Closed MatthiasWinzeler closed 2 months ago
Hi @MatthiasWinzeler,
I've just tried to reproduce it and I couldn't with 1.2.3 using your GatewayClass
and GatewayConfiguration
with 2 Gateway
s.
echo '
kind: Gateway
apiVersion: gateway.networking.k8s.io/v1
metadata:
name: gw1
namespace: default
spec:
gatewayClassName: kong
listeners:
- name: http
protocol: HTTP
port: 80
---
kind: Gateway
apiVersion: gateway.networking.k8s.io/v1
metadata:
name: gw2
namespace: default
spec:
gatewayClassName: kong
listeners:
- name: http
protocol: HTTP
port: 80
' | kubectl apply -f -
One thing that stood out to me is that you define kong/kubernetes-ingress-controller:3.1.3
in GatewayConfiguration
but the Gateway
is running kong/kubernetes-ingress-controller:3.1.2
which for me didn't occur ( I did get the expected image ).
Can you try looking into DataPlane
, ControlPlane
and Gateway
status
fields and see if there's anything there that could suggest a culprit? You can use this guide https://docs.konghq.com/gateway-operator/latest/production/monitoring/status/gateway/.
Please also include KGO debug logs ( you can enable those by setting --set env.zap_log_level=2
or --set env.zap_log_level=debug
, for latter is less verbose ).
We are running on AKS 1.28 with Cilium (which also provides a GW, maybe that interferes).

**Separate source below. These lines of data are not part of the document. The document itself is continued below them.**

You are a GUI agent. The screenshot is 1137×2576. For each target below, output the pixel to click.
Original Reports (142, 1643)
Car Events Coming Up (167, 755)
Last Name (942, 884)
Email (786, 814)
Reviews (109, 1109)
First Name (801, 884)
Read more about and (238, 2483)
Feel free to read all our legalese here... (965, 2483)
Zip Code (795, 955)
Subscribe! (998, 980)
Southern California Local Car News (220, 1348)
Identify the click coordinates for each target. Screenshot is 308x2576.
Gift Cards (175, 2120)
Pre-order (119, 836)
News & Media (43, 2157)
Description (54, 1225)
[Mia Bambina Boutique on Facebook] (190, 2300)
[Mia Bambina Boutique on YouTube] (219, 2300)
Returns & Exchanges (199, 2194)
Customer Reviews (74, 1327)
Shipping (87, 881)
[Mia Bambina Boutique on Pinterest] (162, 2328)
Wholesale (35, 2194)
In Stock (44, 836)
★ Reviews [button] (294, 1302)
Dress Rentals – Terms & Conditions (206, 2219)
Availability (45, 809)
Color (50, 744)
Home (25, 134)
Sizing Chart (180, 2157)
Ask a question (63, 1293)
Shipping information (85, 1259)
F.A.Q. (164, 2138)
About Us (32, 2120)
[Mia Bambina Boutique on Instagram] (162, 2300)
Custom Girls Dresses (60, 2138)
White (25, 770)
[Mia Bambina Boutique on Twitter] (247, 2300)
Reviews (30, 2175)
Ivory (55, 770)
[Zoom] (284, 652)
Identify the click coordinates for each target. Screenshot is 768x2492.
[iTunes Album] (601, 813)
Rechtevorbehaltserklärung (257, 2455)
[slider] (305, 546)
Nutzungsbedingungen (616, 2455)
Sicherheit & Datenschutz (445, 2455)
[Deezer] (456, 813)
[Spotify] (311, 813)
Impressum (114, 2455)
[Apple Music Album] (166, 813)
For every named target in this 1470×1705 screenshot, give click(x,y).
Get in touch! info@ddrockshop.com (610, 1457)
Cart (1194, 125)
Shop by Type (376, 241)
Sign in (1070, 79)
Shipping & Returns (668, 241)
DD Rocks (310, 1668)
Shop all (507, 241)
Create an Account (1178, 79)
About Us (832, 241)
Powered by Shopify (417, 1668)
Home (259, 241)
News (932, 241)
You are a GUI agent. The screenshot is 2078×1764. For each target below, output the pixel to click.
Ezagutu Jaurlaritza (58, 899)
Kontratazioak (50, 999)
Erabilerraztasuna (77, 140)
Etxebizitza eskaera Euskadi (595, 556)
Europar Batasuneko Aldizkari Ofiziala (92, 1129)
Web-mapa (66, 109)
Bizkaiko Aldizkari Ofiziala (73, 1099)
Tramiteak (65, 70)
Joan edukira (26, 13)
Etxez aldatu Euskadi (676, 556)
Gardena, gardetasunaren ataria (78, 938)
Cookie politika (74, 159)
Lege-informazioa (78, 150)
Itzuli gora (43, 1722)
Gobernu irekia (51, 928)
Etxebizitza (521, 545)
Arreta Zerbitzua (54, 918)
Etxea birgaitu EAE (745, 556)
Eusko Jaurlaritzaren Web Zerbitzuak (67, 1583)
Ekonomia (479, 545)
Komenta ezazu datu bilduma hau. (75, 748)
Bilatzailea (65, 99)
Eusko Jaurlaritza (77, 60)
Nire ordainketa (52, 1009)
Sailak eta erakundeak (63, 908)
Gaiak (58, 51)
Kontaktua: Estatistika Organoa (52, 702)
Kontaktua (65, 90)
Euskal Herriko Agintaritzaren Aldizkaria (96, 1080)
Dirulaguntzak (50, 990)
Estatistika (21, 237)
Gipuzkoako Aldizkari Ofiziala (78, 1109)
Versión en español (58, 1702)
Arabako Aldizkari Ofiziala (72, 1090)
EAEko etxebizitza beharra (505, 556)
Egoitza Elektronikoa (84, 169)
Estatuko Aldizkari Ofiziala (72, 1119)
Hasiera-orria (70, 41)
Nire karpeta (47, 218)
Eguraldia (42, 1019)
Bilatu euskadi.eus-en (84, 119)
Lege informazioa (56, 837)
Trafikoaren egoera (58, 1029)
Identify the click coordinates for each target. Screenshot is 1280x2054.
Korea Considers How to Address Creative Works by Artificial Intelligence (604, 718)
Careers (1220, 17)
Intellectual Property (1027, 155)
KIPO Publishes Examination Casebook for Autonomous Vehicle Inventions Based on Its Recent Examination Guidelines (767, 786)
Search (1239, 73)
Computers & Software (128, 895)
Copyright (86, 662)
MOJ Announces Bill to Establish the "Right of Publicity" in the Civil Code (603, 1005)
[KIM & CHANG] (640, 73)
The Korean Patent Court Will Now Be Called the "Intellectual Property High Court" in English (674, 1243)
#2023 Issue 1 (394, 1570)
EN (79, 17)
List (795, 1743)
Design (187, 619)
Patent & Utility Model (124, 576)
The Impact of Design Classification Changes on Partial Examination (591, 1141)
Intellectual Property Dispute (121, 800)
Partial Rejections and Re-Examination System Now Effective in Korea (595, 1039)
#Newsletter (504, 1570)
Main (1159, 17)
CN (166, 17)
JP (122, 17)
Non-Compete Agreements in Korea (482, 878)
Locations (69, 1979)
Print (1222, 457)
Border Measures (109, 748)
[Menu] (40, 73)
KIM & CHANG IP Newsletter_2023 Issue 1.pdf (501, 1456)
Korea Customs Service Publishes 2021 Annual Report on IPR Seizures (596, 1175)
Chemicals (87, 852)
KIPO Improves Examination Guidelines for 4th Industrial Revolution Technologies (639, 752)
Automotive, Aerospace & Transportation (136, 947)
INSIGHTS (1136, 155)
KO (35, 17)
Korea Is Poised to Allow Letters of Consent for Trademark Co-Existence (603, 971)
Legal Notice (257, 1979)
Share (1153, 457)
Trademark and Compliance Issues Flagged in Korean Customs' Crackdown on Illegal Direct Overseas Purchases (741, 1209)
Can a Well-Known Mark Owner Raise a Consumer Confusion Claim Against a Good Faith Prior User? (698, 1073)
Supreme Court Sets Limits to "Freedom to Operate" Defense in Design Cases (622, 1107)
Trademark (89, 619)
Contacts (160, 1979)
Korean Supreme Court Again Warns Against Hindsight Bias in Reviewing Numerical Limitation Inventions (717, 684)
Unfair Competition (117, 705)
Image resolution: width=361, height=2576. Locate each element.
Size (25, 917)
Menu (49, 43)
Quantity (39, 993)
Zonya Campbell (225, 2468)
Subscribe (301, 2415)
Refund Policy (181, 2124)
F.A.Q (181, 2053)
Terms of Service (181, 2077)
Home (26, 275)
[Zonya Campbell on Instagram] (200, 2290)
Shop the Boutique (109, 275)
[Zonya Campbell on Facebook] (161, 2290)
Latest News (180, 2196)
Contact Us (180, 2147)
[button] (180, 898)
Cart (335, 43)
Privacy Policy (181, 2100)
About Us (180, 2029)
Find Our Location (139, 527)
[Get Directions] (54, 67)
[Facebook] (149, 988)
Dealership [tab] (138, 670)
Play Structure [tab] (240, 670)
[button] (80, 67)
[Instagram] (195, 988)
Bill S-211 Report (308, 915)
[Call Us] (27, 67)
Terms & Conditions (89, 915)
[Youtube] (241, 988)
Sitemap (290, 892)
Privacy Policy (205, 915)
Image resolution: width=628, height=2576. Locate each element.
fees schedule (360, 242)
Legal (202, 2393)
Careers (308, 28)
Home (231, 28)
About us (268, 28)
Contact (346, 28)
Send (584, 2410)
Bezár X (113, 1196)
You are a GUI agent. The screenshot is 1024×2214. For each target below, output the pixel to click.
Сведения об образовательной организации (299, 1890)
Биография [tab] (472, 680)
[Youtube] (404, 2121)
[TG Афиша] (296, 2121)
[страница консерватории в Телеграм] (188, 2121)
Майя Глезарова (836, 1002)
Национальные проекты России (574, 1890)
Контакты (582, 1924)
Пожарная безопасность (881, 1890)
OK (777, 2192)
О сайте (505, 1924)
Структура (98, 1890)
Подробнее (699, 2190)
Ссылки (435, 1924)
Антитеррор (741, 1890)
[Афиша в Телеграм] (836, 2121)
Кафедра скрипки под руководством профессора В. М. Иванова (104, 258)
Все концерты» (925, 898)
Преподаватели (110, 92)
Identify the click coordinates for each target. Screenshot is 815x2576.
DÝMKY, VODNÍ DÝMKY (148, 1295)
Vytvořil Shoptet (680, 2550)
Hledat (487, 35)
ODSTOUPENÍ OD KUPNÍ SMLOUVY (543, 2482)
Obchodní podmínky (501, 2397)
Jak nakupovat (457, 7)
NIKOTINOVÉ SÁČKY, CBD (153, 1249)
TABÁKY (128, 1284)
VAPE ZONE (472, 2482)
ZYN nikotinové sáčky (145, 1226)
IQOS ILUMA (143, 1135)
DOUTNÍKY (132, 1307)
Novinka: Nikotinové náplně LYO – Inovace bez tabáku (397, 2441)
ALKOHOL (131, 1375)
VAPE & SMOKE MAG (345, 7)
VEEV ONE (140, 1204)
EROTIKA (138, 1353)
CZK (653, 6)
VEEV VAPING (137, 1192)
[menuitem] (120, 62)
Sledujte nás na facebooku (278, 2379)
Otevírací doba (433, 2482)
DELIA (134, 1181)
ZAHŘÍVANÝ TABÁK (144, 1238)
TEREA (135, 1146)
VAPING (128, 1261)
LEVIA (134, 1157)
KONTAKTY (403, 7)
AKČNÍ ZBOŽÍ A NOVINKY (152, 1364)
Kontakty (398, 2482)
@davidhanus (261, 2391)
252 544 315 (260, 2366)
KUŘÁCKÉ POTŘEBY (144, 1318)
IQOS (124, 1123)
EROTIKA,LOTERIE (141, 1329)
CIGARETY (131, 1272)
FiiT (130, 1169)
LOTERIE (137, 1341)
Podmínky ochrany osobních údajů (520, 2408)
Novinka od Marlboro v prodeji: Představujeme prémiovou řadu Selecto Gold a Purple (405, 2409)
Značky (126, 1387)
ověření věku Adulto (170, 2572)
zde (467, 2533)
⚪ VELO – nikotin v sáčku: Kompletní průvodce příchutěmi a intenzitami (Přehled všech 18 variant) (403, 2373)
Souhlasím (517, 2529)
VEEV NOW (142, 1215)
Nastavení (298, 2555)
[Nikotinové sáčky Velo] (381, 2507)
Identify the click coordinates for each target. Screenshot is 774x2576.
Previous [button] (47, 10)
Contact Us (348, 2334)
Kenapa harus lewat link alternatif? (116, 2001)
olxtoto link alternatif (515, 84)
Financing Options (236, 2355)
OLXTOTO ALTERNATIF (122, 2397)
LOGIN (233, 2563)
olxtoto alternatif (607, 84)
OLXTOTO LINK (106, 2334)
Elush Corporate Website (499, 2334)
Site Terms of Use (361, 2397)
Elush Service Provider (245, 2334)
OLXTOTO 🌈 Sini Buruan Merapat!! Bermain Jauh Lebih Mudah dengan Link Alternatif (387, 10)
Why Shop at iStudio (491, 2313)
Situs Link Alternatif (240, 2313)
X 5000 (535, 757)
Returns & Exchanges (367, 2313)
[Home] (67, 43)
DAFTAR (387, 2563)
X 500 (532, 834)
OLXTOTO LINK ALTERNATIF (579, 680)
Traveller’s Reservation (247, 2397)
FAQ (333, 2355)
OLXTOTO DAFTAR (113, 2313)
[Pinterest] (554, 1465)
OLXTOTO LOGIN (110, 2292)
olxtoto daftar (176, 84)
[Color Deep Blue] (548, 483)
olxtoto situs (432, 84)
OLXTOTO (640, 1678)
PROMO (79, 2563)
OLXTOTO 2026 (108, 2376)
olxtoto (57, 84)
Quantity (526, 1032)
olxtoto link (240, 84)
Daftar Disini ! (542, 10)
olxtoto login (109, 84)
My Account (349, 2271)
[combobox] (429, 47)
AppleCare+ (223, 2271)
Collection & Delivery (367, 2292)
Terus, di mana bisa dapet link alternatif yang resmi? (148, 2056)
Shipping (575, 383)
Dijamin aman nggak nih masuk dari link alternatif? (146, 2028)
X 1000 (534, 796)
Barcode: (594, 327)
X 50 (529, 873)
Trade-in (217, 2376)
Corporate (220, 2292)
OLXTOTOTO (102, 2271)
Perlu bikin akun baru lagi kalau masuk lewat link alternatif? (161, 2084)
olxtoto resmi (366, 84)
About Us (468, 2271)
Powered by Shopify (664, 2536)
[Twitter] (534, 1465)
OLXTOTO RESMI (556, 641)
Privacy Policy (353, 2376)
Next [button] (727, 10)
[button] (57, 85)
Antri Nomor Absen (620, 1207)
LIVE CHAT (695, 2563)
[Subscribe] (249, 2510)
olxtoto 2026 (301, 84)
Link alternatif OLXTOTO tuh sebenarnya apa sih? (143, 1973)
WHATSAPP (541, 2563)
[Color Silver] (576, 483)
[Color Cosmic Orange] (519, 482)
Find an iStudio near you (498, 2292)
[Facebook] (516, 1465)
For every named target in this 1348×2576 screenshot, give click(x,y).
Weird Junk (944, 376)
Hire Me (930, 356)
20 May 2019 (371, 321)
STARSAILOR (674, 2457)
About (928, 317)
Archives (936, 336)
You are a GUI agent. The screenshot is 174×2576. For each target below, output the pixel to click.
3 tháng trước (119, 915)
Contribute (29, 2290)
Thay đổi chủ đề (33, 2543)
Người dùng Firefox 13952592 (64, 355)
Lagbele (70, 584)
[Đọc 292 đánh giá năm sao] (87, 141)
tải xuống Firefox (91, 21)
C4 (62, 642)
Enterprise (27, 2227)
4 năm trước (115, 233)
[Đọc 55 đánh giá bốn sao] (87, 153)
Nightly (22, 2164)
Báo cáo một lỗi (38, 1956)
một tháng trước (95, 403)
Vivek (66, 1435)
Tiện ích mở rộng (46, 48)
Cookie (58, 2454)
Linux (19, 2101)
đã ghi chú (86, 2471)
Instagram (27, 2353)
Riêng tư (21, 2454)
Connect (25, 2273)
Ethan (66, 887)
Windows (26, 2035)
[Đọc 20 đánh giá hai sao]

This shouldn't be relevant assuming that Cillium's controllers respect the GatewayClass
's controllerName
field.
@pmalek Thanks for getting back to me!
One thing that stood out to me is that you define kong/kubernetes-ingress-controller:3.1.3 in GatewayConfiguration but the Gateway is running kong/kubernetes-ingress-controller:3.1.2 which for me didn't occur ( I did get the expected image ).
You're right - in my debugging steps afterwards, I actually removed the whole controlPlaneOptions
part, which causes it to fall back to 3.1.2, but the issue remains the same. I think that should not matter, right?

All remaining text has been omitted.